**Input records**
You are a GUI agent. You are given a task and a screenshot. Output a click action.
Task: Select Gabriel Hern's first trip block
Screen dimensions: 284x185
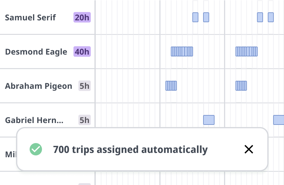click(209, 120)
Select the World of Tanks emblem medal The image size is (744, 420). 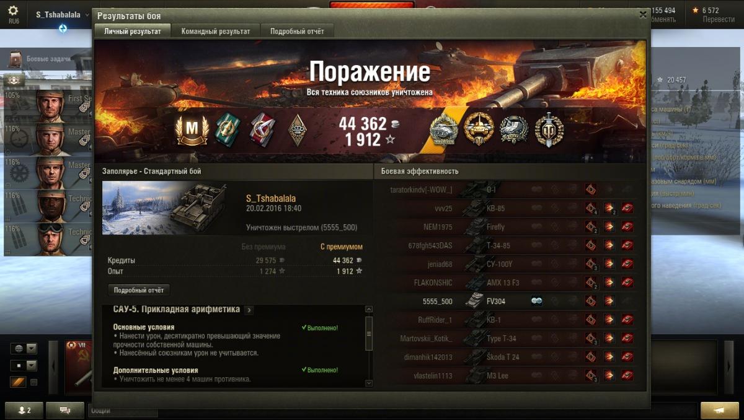549,129
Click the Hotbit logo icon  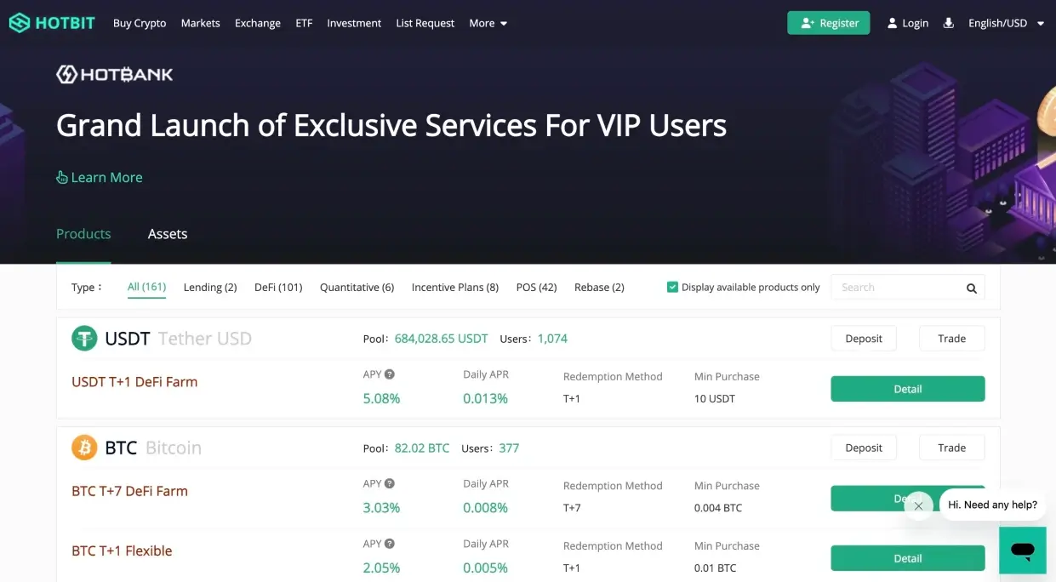pyautogui.click(x=19, y=23)
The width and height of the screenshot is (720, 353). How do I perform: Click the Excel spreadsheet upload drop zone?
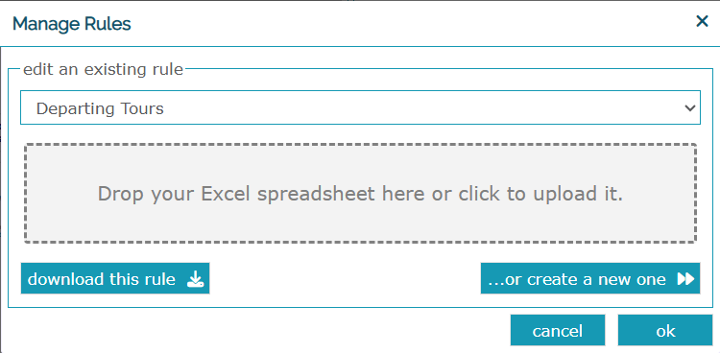pyautogui.click(x=360, y=193)
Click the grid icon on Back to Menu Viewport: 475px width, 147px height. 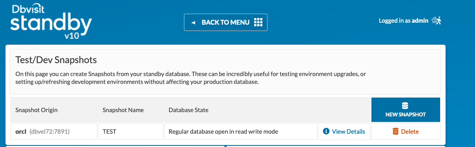coord(258,22)
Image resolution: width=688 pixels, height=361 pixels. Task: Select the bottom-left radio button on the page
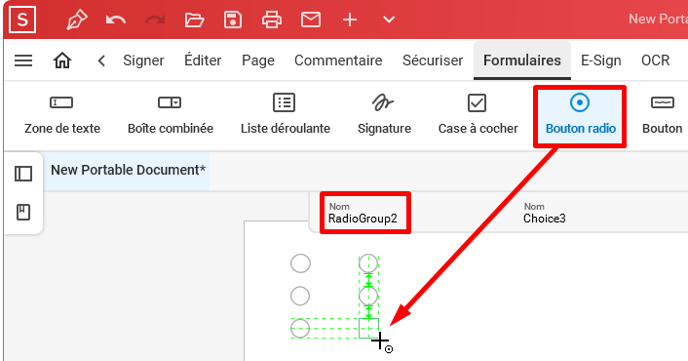coord(300,329)
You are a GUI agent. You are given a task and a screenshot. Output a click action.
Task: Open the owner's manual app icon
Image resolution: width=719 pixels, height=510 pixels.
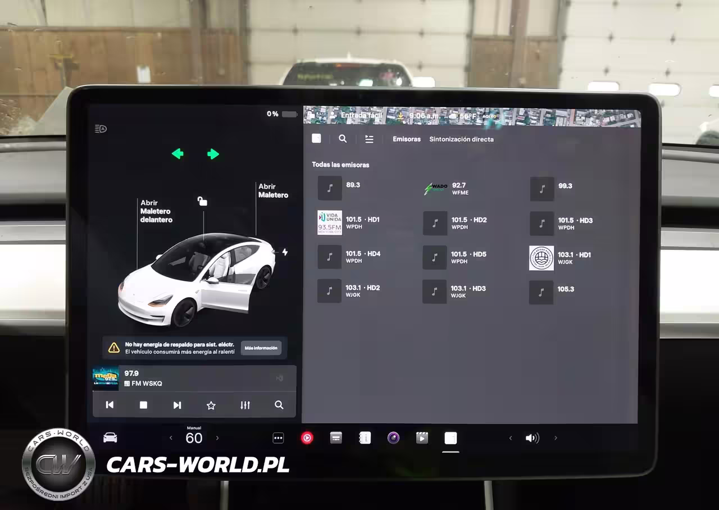pos(365,438)
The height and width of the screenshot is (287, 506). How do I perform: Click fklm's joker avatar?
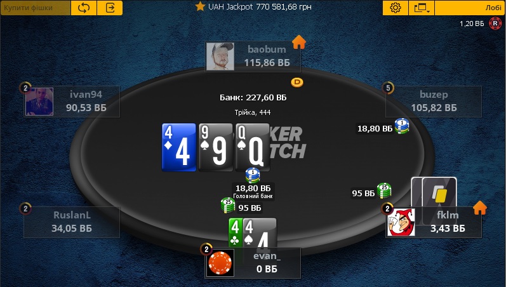(x=401, y=222)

**Task prompt**
Lines wanted from the entries above: the one with "Image resolution: width=688", the one with "Task: Open the owner's manual app icon", and all lines between. Please copy them exactly, without the pictures and without anything else.

**Response below**
Image resolution: width=688 pixels, height=361 pixels. Task: Select the bottom-left radio button on the page
coord(300,329)
You are a GUI agent. You are given a task and a screenshot. Output a click action.
Task: Open the owner's manual app icon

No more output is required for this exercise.